Funds supporting the Zoo’s wildlife conservation activities during the 2015-2016 fiscal year, which ended June 30, totaled $270,000. The Zoo has earmarked these combined funds to support both local and global conservation programs. Of this amount, the Zoo’s grassroots program, Round Up for Conservation, in which guests can “round up” to the next dollar amount when making purchases at the Zoo, generated a record-breaking $95,661.85.


“We are thrilled to announce this overwhelming support for the Zoo’s Round Up program,” said Dr. Rebecca Snyder, Zoo conservation and science curator. “This effort began just five years ago and the citizens of Oklahoma have shown an ever-increasing desire to make a difference through their dollars in hopes of better stewarding and preserving the planet for future generations.”


Round Up for Conservation Fund

To prioritize this year’s Round Up funds, the Zoo surveyed staff members to help specify projects that were most important to them.

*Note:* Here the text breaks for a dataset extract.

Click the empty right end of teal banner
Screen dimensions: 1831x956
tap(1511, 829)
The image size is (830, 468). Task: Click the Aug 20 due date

Based on the results, saving a critical habitat ranked as the highest priority for this year’s conservation initiatives. Other top issues included saving a specific animal species, expanding “green” practices at the Zoo, supporting local community conservation projects and targeting conservation measures in a major geographical region.


Subsequently, the Zoo determined to partner with two major conservation organizations in Asia. The Zoo began a partnership with Rainforest Trust to purchase 13,000 acres of rainforest in central Sumatra, an area five times the size of Oklahoma City’s Lake Hefner. The Rainforest Trust’s mission is to purchase acres of endangered land and then empower local people to help protect it by offering them education, training and employment. The Zoo’s purchase was part of the Trust’s “Saving Sumatra’s Rarest Wildlife” project, which purchased and protected more than 200,000 acres, an area 80 times the size of Lake Hefner. This lowland forest is rich in biodiversity and is now designated as a protected area, safe from conversion to palm oil plantations and logging and patrolled to prevent illegal activities, such as poaching. It is home to some of the Zoo’s most popular and endangered species, including Asian elephants, Sumatran tigers, and Sumatran orangutans.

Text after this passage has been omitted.